FastGPU is critical for connecting your offline AI algorithms to large amounts of online Alibaba Cloud GPU resources. FastGPU makes it easy to build AI computing tasks on Alibaba Cloud IaaS resources. You can use FastGPU to build AI computing tasks without the need to deploy computing, storage, or network resources at the IaaS layer.

FastGPU contains the following components:
  • The runtime component ncluster: provides interfaces to deploy offline AI training and inference scripts to Alibaba Cloud IaaS resources. For more information about the runtime component, see Use FastGPU SDK for Python.
  • The command line-based component ecluster: provides command line-based tools to manage the status of Alibaba Cloud AI computing tasks and the lifecycle of clusters. For more information about the command line-based component, see Command reference.

Modules

The following figure shows the modules of FastGPU. fastgpu-arc
  • Bottom layer: the interaction layer of resources on Alibaba Cloud by calling the OpenAPI operations.
  • Intermediate layer: the Alibaba Cloud backend layer formed by encapsulating the objects for IaaS layer resources when the AI tasks are running.
  • Upper layer: the user control layer formed by mapping AI tasks to Alibaba Cloud instance resources.

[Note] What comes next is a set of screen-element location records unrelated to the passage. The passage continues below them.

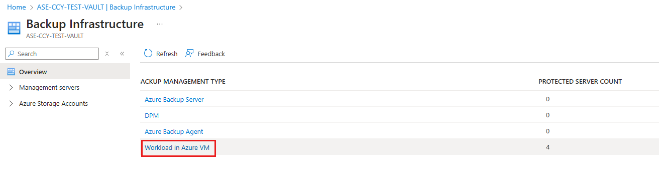Expand the Management servers tree node
Image resolution: width=659 pixels, height=195 pixels.
[x=11, y=88]
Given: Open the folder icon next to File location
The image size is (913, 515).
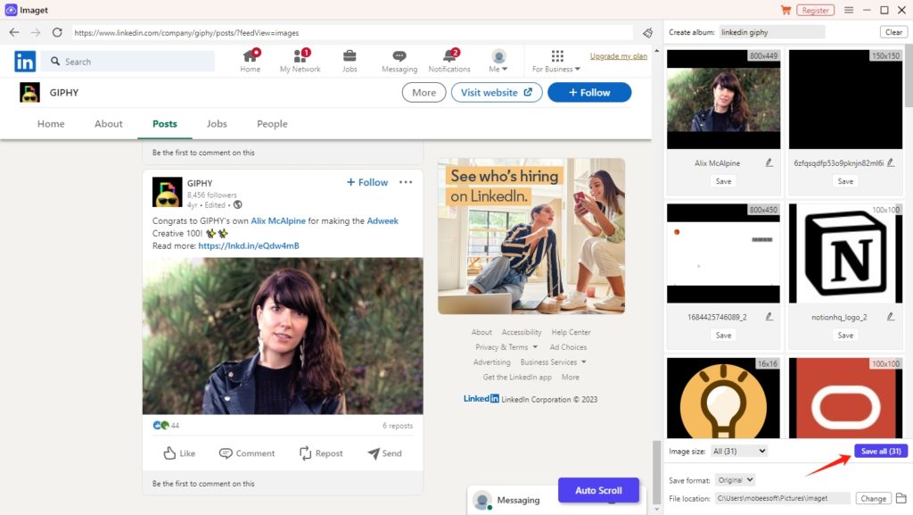Looking at the screenshot, I should click(x=901, y=498).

    You need only to call the user control layer to build IaaS-level AI computing tasks on Alibaba Cloud.

Process

For example, use FastGPU to complete a training task:
  1. When you start to use FastGPU:

    Upload the training dataset to Object Storage Service (OSS) and create an ECS instance as the development host to store the training code.

  2. When FastGPU immediately builds computing tasks:
    1. Deploy the cluster on the development host by using FastGPU and create the resources required for the task, which include computing resources such as CPUs, GPUs, storage resources such as cloud disks and NAS file systems, and interactive resources such as Tmux and TensorBoard.
    2. The distributed training task is automatically enabled, and the training can be viewed in real time by using interactive resources during the training process.
    3. Automatically release resources after the distributed training task is complete.
  3. When the task is complete: Store the trained models and log files in the development host of cloud disks or OSS to view the task results.